GIVEN INSTRUCTION: Gather every line from the rows below that contains the string "mark", matching case exactly.

####################

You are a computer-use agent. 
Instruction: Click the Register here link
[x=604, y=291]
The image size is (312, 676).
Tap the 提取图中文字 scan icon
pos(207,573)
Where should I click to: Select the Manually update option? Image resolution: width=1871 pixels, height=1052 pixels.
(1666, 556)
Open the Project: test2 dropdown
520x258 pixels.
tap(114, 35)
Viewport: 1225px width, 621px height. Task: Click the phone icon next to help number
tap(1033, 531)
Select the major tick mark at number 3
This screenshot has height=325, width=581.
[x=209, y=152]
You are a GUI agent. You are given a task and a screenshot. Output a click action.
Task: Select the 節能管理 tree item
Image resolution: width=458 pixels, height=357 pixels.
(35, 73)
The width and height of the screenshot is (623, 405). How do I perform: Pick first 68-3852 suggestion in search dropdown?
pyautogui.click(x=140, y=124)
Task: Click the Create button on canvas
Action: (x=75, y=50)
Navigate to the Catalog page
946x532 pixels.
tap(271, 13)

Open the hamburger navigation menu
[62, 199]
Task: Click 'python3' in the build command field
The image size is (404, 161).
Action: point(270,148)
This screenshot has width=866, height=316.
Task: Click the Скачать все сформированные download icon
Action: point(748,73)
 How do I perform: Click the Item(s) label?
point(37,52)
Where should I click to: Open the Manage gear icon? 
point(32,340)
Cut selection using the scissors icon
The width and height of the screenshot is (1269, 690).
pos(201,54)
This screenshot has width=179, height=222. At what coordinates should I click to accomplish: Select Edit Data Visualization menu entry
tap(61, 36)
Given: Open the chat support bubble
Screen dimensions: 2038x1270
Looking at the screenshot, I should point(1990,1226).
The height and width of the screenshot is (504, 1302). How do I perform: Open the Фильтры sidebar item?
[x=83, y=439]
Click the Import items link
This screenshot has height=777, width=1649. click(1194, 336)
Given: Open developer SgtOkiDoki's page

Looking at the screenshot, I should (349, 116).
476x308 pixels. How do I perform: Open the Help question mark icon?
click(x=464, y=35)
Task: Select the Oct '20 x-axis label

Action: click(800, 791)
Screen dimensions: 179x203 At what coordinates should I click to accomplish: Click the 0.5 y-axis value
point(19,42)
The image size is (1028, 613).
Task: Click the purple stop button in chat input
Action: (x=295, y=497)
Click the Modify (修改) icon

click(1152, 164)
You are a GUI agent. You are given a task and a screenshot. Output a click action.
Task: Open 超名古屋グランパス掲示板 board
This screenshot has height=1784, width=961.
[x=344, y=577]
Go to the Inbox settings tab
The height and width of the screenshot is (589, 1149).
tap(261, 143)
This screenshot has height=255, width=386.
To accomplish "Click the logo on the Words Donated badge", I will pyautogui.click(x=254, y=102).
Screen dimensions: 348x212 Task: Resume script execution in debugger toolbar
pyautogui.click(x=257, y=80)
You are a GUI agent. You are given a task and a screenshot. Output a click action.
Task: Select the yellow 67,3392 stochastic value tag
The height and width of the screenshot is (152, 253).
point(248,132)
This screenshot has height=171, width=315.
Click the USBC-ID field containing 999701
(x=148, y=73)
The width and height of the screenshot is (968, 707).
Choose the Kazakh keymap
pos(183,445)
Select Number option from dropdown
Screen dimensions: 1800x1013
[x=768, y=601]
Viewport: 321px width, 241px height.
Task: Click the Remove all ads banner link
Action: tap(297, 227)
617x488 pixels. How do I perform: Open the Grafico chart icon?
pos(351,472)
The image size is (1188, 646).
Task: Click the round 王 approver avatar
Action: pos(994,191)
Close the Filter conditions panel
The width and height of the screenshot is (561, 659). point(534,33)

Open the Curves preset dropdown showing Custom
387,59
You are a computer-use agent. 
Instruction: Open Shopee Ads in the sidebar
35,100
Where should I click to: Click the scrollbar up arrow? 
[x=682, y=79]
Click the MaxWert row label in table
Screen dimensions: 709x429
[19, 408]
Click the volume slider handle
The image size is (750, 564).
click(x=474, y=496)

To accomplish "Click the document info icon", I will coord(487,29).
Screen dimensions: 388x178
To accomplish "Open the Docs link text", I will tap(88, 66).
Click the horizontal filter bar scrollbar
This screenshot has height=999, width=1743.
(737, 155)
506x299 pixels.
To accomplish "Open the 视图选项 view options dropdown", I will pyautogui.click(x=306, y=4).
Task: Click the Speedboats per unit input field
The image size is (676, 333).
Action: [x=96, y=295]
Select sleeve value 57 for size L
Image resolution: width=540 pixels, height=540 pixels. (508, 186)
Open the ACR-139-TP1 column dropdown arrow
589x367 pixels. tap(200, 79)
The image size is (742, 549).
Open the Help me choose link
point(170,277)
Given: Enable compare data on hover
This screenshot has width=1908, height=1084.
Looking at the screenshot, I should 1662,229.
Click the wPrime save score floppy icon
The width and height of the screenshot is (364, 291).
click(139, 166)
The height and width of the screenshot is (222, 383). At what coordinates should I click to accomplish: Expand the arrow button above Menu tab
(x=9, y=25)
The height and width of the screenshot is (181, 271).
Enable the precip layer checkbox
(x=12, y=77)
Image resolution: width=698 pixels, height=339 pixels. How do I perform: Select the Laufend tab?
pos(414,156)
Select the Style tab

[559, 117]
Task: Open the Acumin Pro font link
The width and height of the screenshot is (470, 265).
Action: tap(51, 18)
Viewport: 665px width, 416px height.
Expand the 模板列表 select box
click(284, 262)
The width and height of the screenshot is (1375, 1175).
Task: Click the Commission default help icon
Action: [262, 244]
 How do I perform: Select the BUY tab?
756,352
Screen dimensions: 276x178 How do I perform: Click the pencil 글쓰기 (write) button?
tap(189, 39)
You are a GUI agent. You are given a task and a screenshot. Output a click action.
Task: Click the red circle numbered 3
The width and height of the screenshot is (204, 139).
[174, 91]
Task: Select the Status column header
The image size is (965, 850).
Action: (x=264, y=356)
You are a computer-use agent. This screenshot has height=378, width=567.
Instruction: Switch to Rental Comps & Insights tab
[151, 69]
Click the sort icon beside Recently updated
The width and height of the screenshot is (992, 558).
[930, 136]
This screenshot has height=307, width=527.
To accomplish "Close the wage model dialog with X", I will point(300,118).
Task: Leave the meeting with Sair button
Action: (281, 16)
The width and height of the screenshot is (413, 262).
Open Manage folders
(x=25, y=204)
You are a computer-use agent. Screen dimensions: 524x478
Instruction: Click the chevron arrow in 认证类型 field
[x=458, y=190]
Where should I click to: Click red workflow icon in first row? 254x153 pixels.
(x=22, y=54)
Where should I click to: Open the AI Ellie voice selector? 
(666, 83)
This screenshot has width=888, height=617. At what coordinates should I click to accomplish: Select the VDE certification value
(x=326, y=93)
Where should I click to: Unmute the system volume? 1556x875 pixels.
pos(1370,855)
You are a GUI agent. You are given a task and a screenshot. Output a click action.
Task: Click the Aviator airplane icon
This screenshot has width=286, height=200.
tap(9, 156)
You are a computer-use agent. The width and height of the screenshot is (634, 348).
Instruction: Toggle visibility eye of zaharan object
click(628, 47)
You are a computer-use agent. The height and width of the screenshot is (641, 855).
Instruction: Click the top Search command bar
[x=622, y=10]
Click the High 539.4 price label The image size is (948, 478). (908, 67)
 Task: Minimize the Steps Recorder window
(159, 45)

####################

SOLUTION TO THIS EXERCISE:
Select the major tick mark at number 3
476x308 pixels. How do I perform: Open the Help question mark icon?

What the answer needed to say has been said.